* _Instruction_
Write out the listing below word for word, omitting the pictures.

* _Dataset_

________________________________________

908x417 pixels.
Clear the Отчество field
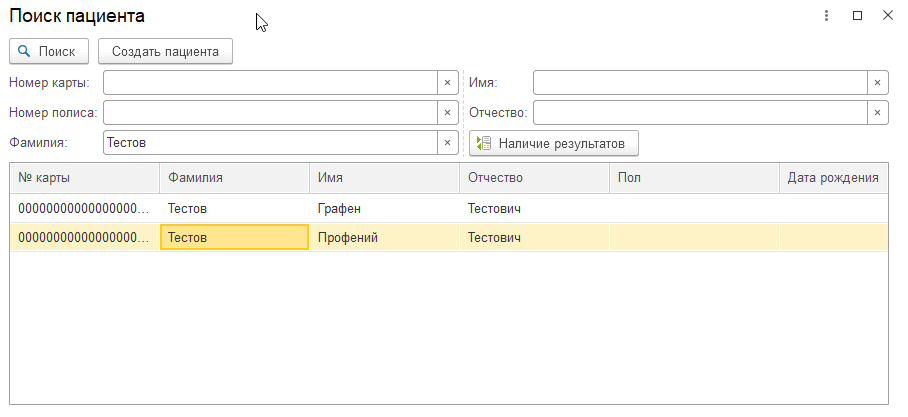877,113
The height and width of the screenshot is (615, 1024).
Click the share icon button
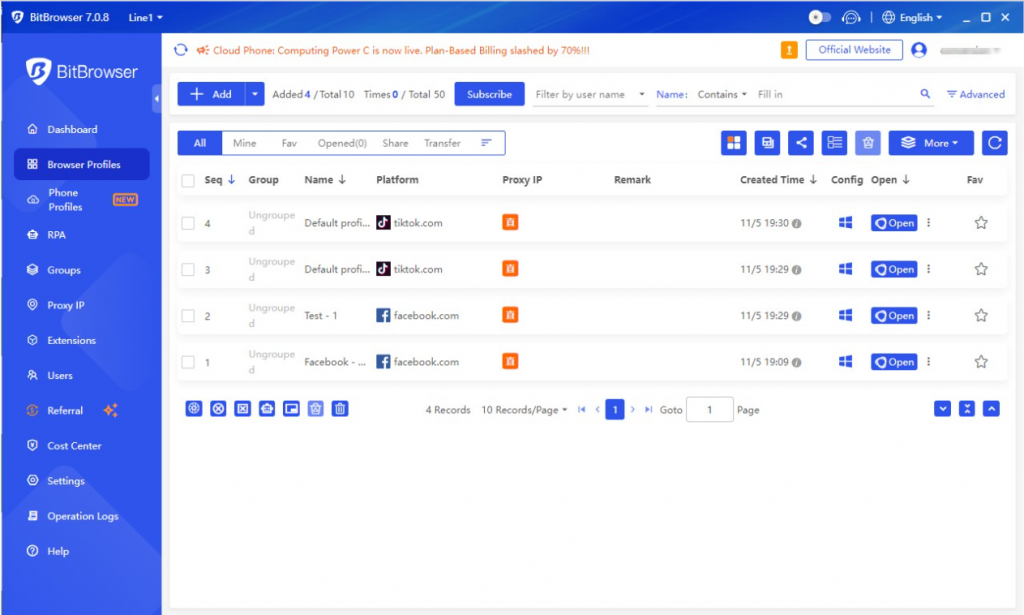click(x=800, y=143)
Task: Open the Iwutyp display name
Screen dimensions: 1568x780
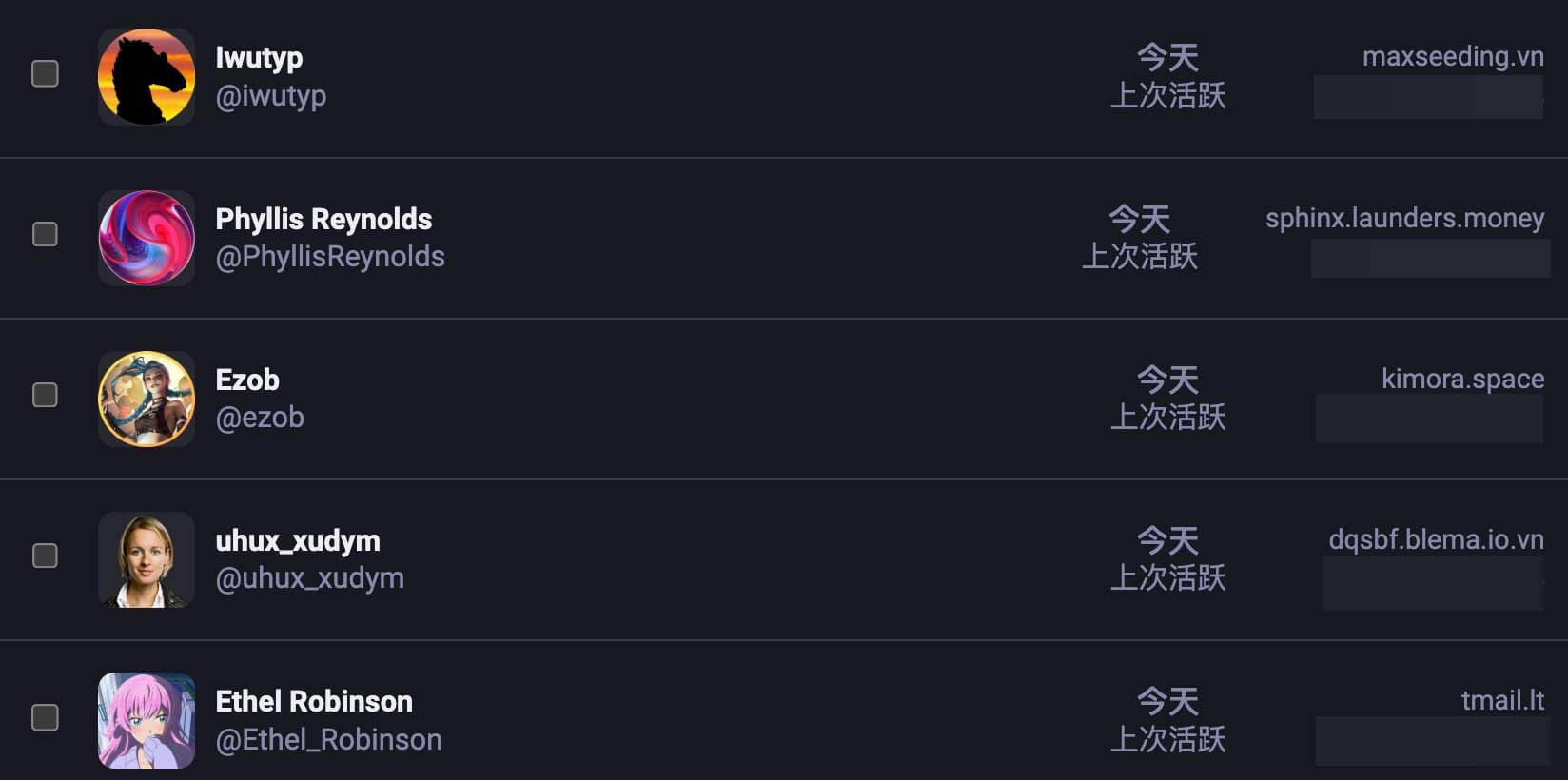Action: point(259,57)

________________________________________

* _Worked solution_
908x417 pixels.
Clear the Отчество field
877,113
The height and width of the screenshot is (615, 1024).
Click the share icon button
click(x=800, y=143)
Task: Open the Iwutyp display name
Screen dimensions: 1568x780
Action: point(259,57)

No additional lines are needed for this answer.